■ **EXERCISE BRIEF**
Give every line below again, exactly as it appears.

■ **Stored data**
>>
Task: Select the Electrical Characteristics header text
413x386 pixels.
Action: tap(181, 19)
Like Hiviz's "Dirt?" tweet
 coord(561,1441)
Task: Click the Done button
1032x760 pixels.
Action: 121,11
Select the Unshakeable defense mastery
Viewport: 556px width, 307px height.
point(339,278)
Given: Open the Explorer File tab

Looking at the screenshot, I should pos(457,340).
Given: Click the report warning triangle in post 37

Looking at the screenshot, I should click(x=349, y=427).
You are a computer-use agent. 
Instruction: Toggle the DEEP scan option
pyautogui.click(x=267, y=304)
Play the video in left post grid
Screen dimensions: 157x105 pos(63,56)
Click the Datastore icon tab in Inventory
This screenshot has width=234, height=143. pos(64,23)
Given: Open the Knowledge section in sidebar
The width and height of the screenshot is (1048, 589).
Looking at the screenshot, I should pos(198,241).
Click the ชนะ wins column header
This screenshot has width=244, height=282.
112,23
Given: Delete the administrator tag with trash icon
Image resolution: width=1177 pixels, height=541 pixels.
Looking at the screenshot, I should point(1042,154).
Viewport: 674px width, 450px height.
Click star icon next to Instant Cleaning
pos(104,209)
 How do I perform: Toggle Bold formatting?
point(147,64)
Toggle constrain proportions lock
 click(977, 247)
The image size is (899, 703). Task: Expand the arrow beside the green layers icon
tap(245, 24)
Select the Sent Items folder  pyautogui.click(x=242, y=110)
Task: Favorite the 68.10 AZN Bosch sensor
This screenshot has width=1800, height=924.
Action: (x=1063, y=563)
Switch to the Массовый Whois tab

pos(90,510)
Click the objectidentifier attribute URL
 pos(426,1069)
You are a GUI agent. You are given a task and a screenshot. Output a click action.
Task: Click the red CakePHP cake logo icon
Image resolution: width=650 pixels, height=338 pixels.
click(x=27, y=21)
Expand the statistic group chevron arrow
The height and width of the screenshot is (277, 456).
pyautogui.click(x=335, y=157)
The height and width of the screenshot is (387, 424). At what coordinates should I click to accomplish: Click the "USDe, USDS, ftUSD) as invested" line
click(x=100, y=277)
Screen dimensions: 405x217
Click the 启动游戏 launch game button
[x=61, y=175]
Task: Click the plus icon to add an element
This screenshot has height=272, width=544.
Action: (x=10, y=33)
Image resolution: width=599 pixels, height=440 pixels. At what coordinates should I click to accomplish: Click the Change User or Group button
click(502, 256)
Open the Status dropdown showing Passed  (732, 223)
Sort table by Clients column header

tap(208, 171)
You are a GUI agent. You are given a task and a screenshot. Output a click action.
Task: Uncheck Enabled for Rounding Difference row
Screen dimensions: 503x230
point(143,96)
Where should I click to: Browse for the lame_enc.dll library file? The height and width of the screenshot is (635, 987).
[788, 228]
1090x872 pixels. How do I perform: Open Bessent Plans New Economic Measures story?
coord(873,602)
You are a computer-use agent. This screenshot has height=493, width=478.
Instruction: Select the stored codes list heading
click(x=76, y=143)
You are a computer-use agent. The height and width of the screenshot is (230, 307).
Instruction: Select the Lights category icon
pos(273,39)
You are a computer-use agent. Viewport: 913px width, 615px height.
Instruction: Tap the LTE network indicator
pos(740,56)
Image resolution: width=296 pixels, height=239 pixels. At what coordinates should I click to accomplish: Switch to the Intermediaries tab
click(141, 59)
<<
■ **TASK OUTPUT**
Task: Select the Electrical Characteristics header text
413x386 pixels.
Action: tap(181, 19)
Like Hiviz's "Dirt?" tweet
 coord(561,1441)
Task: Click the Done button
1032x760 pixels.
Action: 121,11
Select the Unshakeable defense mastery
Viewport: 556px width, 307px height.
point(339,278)
Given: Open the Explorer File tab

Looking at the screenshot, I should pos(457,340).
Given: Click the report warning triangle in post 37

Looking at the screenshot, I should click(x=349, y=427).
You are a computer-use agent. 
Instruction: Toggle the DEEP scan option
pyautogui.click(x=267, y=304)
Play the video in left post grid
Screen dimensions: 157x105 pos(63,56)
Click the Datastore icon tab in Inventory
This screenshot has width=234, height=143. pos(64,23)
Given: Open the Knowledge section in sidebar
The width and height of the screenshot is (1048, 589).
Looking at the screenshot, I should pos(198,241).
Click the ชนะ wins column header
This screenshot has width=244, height=282.
112,23
Given: Delete the administrator tag with trash icon
Image resolution: width=1177 pixels, height=541 pixels.
Looking at the screenshot, I should point(1042,154).
Viewport: 674px width, 450px height.
Click star icon next to Instant Cleaning
pos(104,209)
 How do I perform: Toggle Bold formatting?
point(147,64)
Toggle constrain proportions lock
 click(977, 247)
The image size is (899, 703). Task: Expand the arrow beside the green layers icon
tap(245, 24)
Select the Sent Items folder  pyautogui.click(x=242, y=110)
Task: Favorite the 68.10 AZN Bosch sensor
This screenshot has width=1800, height=924.
Action: (x=1063, y=563)
Switch to the Массовый Whois tab

pos(90,510)
Click the objectidentifier attribute URL
 pos(426,1069)
You are a GUI agent. You are given a task and a screenshot. Output a click action.
Task: Click the red CakePHP cake logo icon
Image resolution: width=650 pixels, height=338 pixels.
click(x=27, y=21)
Expand the statistic group chevron arrow
The height and width of the screenshot is (277, 456).
pyautogui.click(x=335, y=157)
The height and width of the screenshot is (387, 424). At what coordinates should I click to accomplish: Click the "USDe, USDS, ftUSD) as invested" line
click(x=100, y=277)
Screen dimensions: 405x217
Click the 启动游戏 launch game button
[x=61, y=175]
Task: Click the plus icon to add an element
This screenshot has height=272, width=544.
Action: (x=10, y=33)
Image resolution: width=599 pixels, height=440 pixels. At what coordinates should I click to accomplish: Click the Change User or Group button
click(502, 256)
Open the Status dropdown showing Passed  (732, 223)
Sort table by Clients column header

tap(208, 171)
You are a GUI agent. You are given a task and a screenshot. Output a click action.
Task: Uncheck Enabled for Rounding Difference row
Screen dimensions: 503x230
point(143,96)
Where should I click to: Browse for the lame_enc.dll library file? The height and width of the screenshot is (635, 987).
[788, 228]
1090x872 pixels. How do I perform: Open Bessent Plans New Economic Measures story?
coord(873,602)
You are a computer-use agent. This screenshot has height=493, width=478.
Instruction: Select the stored codes list heading
click(x=76, y=143)
You are a computer-use agent. The height and width of the screenshot is (230, 307).
Instruction: Select the Lights category icon
pos(273,39)
You are a computer-use agent. Viewport: 913px width, 615px height.
Instruction: Tap the LTE network indicator
pos(740,56)
Image resolution: width=296 pixels, height=239 pixels. At what coordinates should I click to accomplish: Switch to the Intermediaries tab
click(141, 59)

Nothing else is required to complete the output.